In dit artikel wordt bevestigd dat voorschotten een recht vormen in hoofde van de kredietgever ten opzichte van de Staat als borg. De berekening van de voorschotten moet de kredietgever in staat stellen om bij de controle op de nakoming van zijn verplichtingen uit hoofde van Verordening (EU) nr. 575/2013 rekening te houden met de staatswaarborg. De voorschotten komen overeen met 80% van het door de Thesaurie geschatte verlies. Deze voorschotten komen dus overeen met 100% van de Staatswaarborg.

De berekening van de geraamde verliezen is het voorwerp van een protocol dat werd afgesloten tussen FEBELFIN en de kredietgevers die niet door FEBELFIN vertegenwoordigd worden, de Nationale Bank van België en de Thesaurie.

Artikel 4 bepaalt dat de aanvraag voor voorschotten moet worden ingediend bij de Thesaurie die een ontvangstbewijs zal afgeven. Aan de aanbeveling van de Raad van State om systemen op te zetten waarin de toegestane wijzen van binnenkomst en doorgifte duidelijk worden aangegeven en waarin een definitieve datum voor de uitwisseling van de betrokken documenten kan worden aangegeven, is voldoende voldaan.

Deze aanvraag voor voorschotten kan het in artikel 15 van de Wet bedoelde aanspreken van de staatswaarborg voorafgaan. Op grond van artikel 4 van de wet kan een aanvraag voor voorschotten worden ingediend zodra er op ten minste één gewaarborgd krediet waarschijnlijke verliezen zullen worden geleden en deze verliezen het voorwerp uitmaken van een deugdelijke raming in de zin van artikel 3.

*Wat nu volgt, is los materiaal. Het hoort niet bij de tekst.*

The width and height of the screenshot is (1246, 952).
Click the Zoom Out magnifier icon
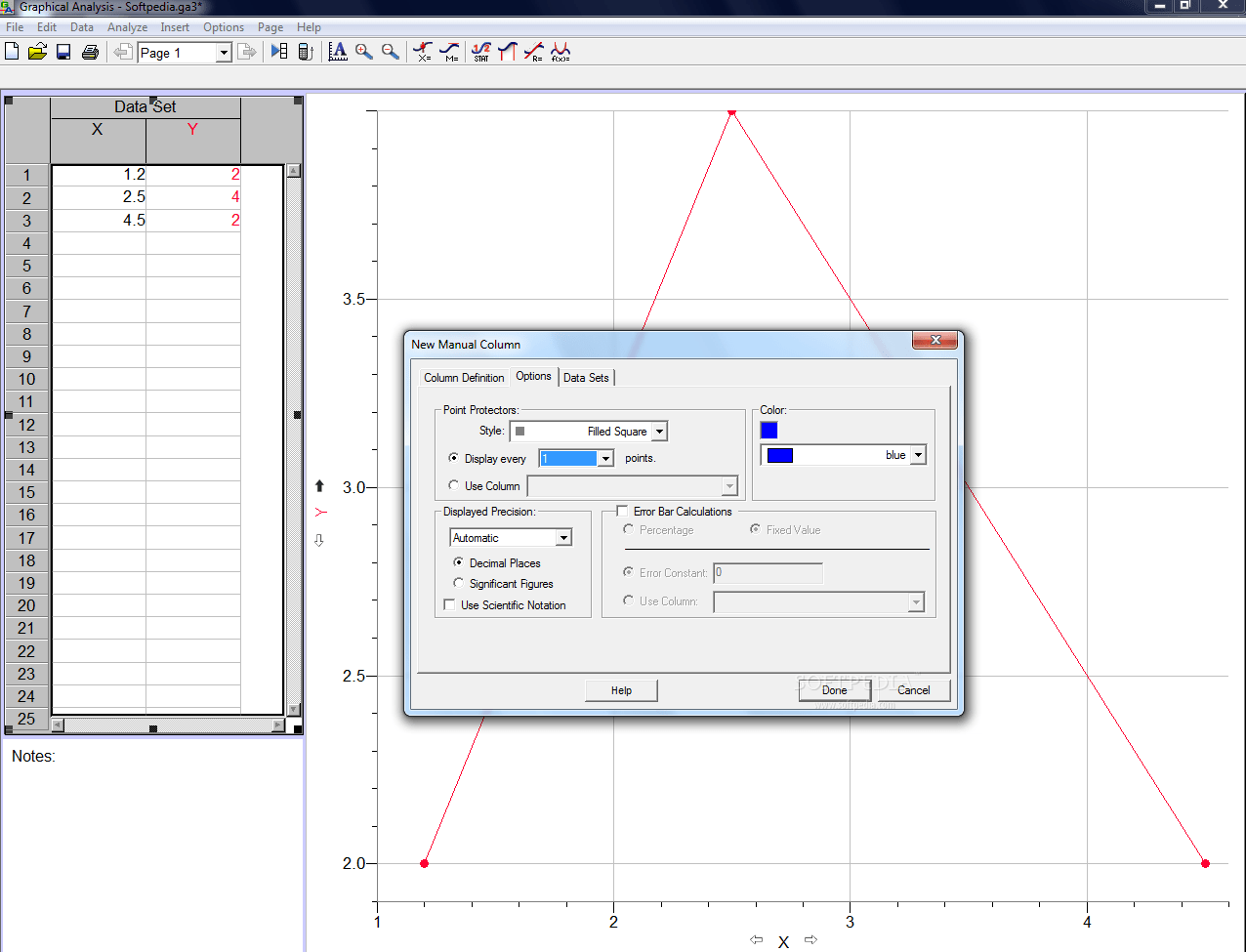[389, 51]
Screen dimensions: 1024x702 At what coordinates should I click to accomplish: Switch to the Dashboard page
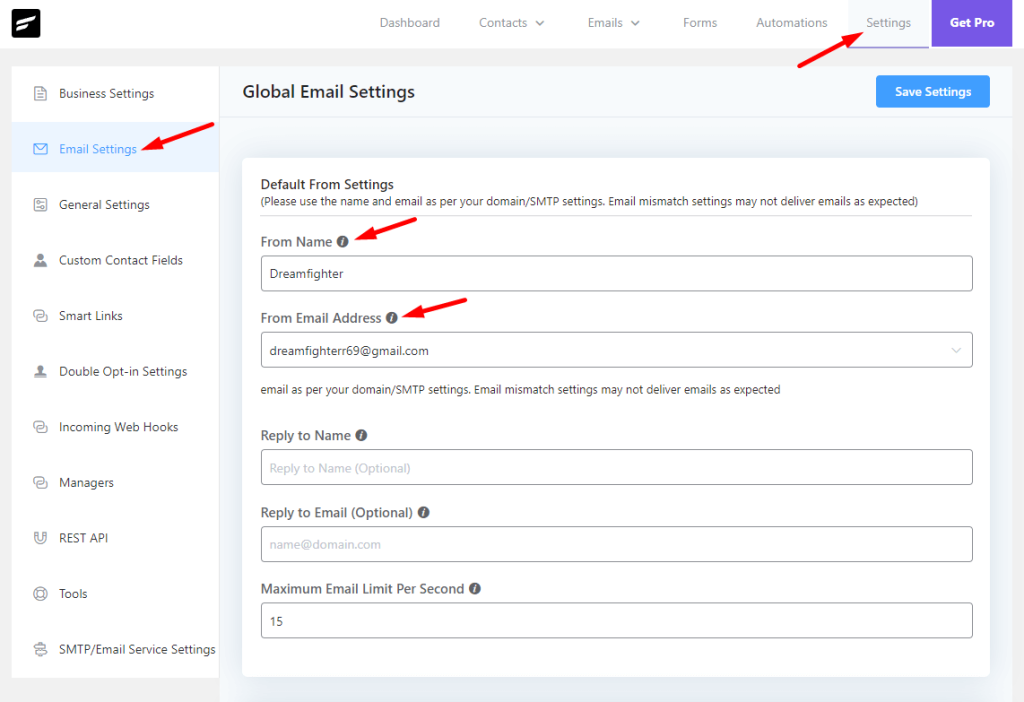tap(409, 22)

Hoewel het om een waarborg per individueel krediet gaat en het voorschot betrekking heeft op verliezen per individueel krediet, geldt de aanvraag voor voorschotten, zoals bij het aanspreken van de staatswaarborg, voor alle gewaarborgde kredieten die de gewaarborgde portefeuille van de kredietgever vormen, om meerdere aanvragen voor voorschotten, zowel in de tijd als per krediet, te vermijden.

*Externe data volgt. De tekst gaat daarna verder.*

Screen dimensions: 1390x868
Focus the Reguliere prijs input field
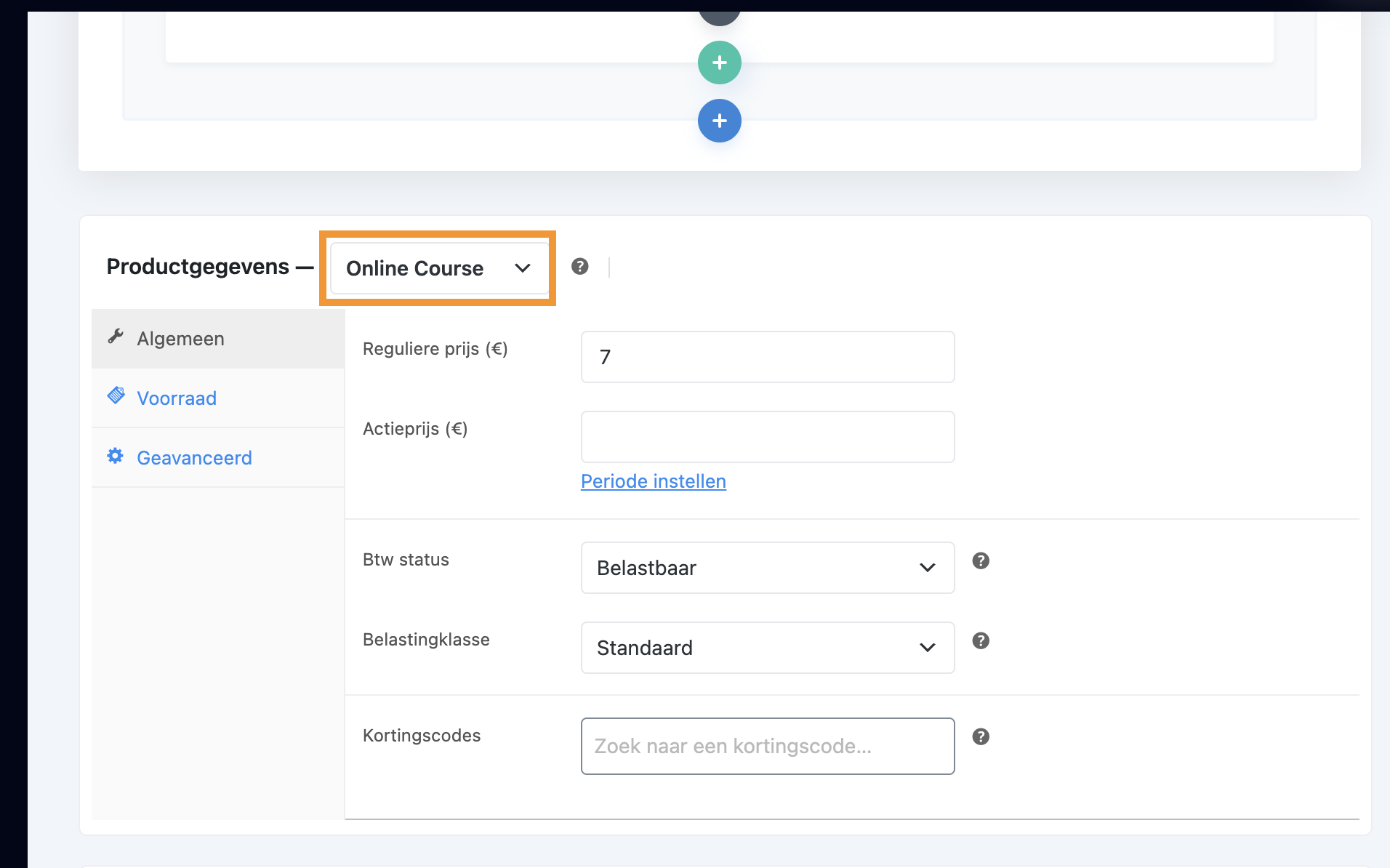tap(767, 357)
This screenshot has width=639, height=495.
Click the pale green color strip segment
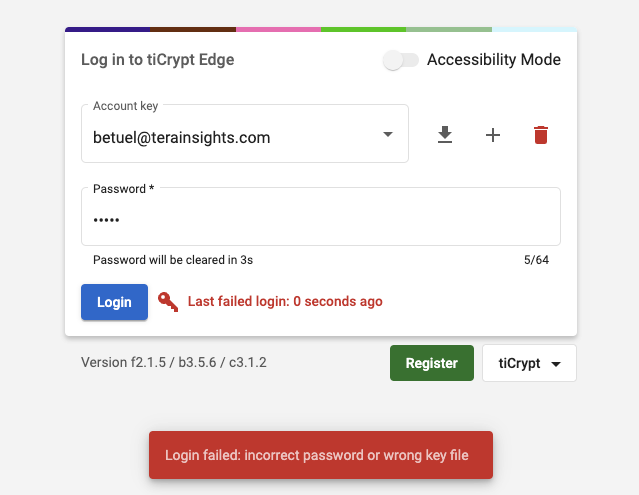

De aanvraag voor voorschotten geldt voor reeds bekende verliezen, maar ook voor mogelijke toekomstige verliezen die op het moment van het verzoek nog niet bekend waren.

De aanvraag voor voorschotten is "éénmalig" in de zin dat het van toepassing is op alle gewaarborgde kredieten die deel uitmaken van de gewaarborgde portefeuille van de kredietgever. De kredietgever hoeft niet zoveel voorschotten aan te vragen als hij heeft gekregen; hij hoeft er maar één aan te vragen. Daarna wordt de berekening van de voorschotten automatisch elke maand uitgevoerd op basis van de rapportering waarover de NBB beschikt. Het doel ervan is om de gewaarborgde portefeuille van de kredietgever "op eender welk moment" te dekken. De verliezen per krediet kunnen in de loop van de tijd veranderen en ook het aantal kredieten kan in de loop van de tijd veranderen, temeer met het oog op een eventuele verlenging van de termijn bedoeld in artikel 4, § 1 van de wet van 20 juli 2020.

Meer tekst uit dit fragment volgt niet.